Intestinal mycobacteria in African AIDS patients [letter]

1995 
Dual infection with human immunodeficiency virus (HIV) and Mycobacterium tuberculosis substantially affects the epidemiology of tuberculosis in sub-Saharan Africa. Chronic diarrhea has also become a problem but the etiologic agent varies. Mycobacterium avium complex (MAC) which disseminates in 80% of HIV-infected patients is the dominant mycobacterial species affecting patients with acquired immunodeficiency syndrome (AIDS) in the west; however results of African studies differ. A Zambian study produced no evidence of MAC in AIDS patients with or without diarrhea. One in Zaire by Colebunders and colleagues isolated MAC from 12% of HIV positive patients and 22% of HIV negative patients. At the University Teaching Hospital in Lusaka a cross-sectional study was conducted by the authors of this letter on the prevalence of mycobacteria in 120 fecal samples from 69 individuals (58 with AIDS-defining diagnoses) with HIV-related diarrhea lasting longer than 3 weeks; fecal specimens from 7 of the patients grew mycobacteria (2 MAC 4 M tuberculosis and 1 M flavescens). 2 of the patients had diagnosed pulmonary tuberculosis at the time of endoscopy but had not begun chemotherapy. 1 had a spouse with tuberculosis and 2 others (1 M tuberculosis 1 MAC) died within 2 weeks probably as a result of the diarrhea.
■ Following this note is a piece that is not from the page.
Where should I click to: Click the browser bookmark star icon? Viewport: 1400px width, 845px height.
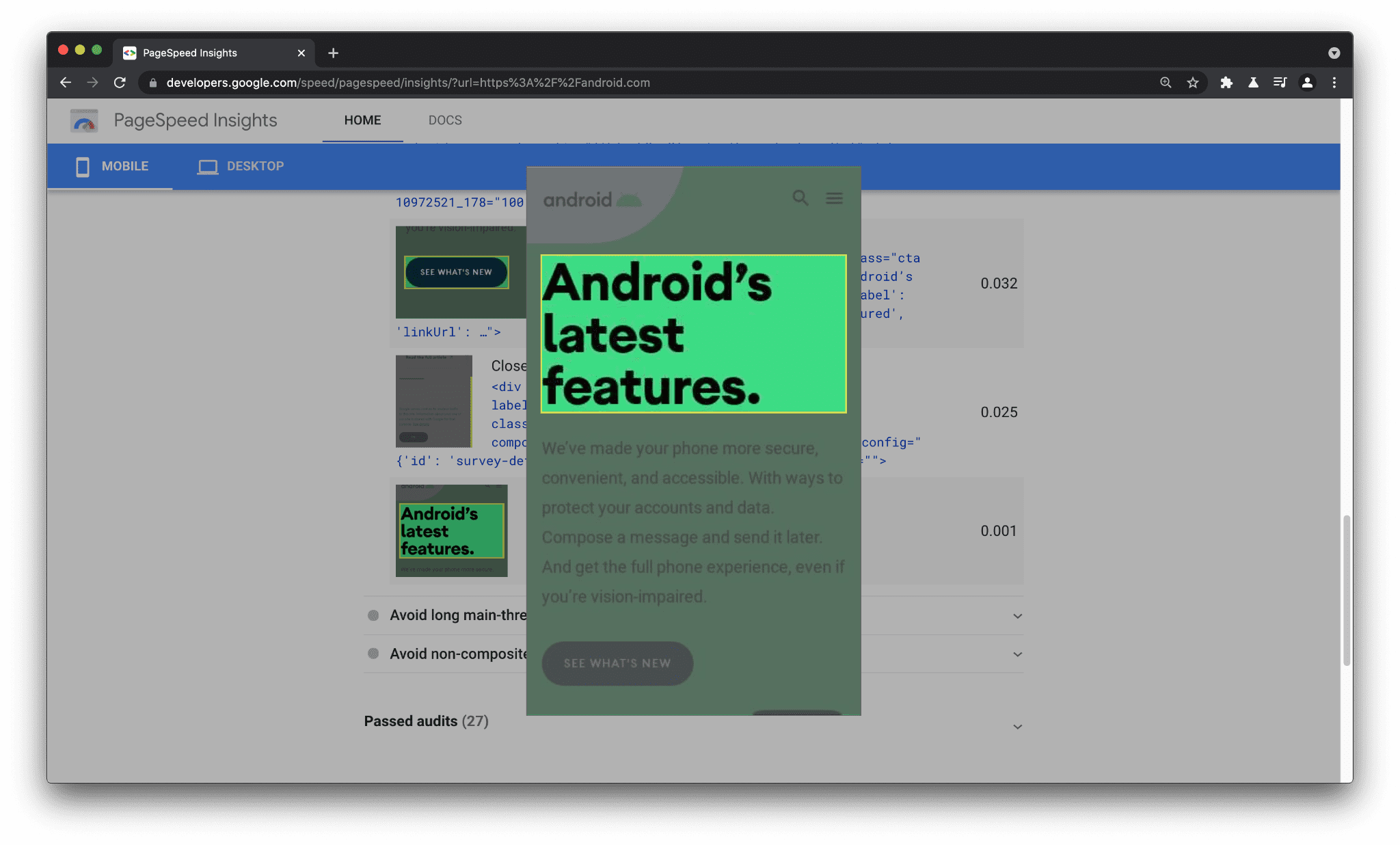coord(1193,82)
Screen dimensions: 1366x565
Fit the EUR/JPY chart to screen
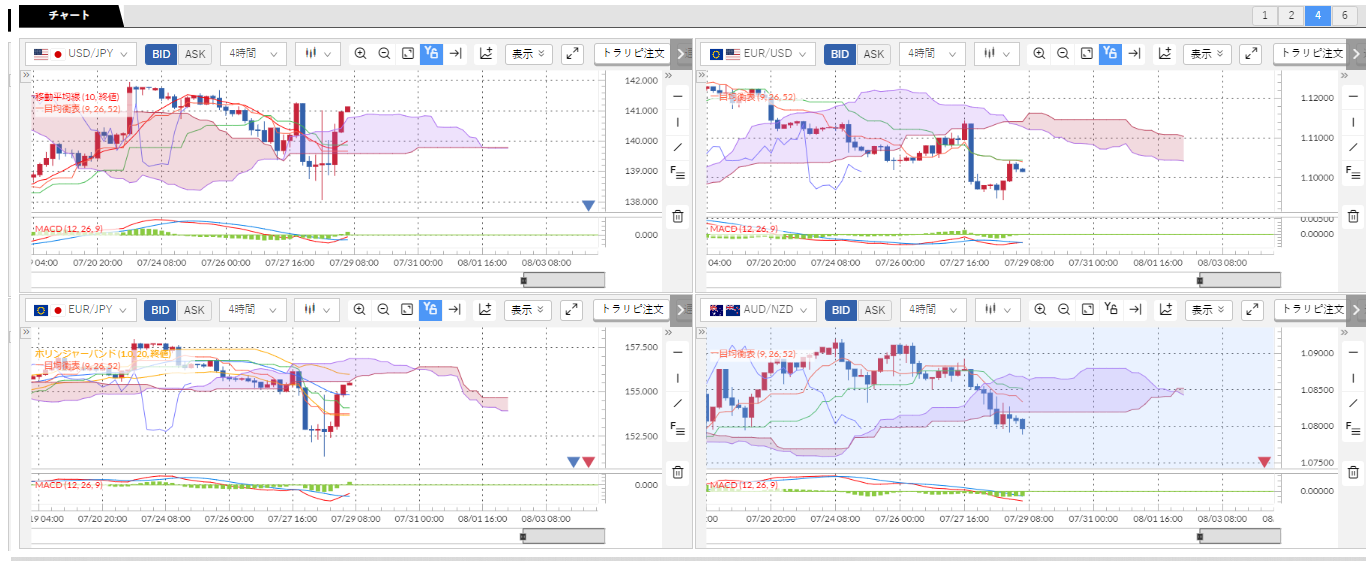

Biopsy specimens showed scanty acid-fast bacilli in 1 of the stool positive cases (MAC); the organism was cultured with the specimen. The person also had cryptosporidiosis. There were no apparent differences in nutritional status or villus morphology between patients with mycobacteria and those without. In a parallel London study the rate of recovery of mycobacteria was similar (12%) but 7 of the isolates were MAC and 1 was M tuberculosis. Over the next 6-12 months 50% of the stool-positive cases developed disseminated disease. In summary the authors findings indicate that M tuberculosis and MAC colonize the gut in 10% of African patients with HIV-related diarrhea but there is little evidence of the small intestinal infiltrative mycobacterial disease seen in industrialized countries and M tuberculosis is not a substantial contributor despite high rates of infection in AIDS patients.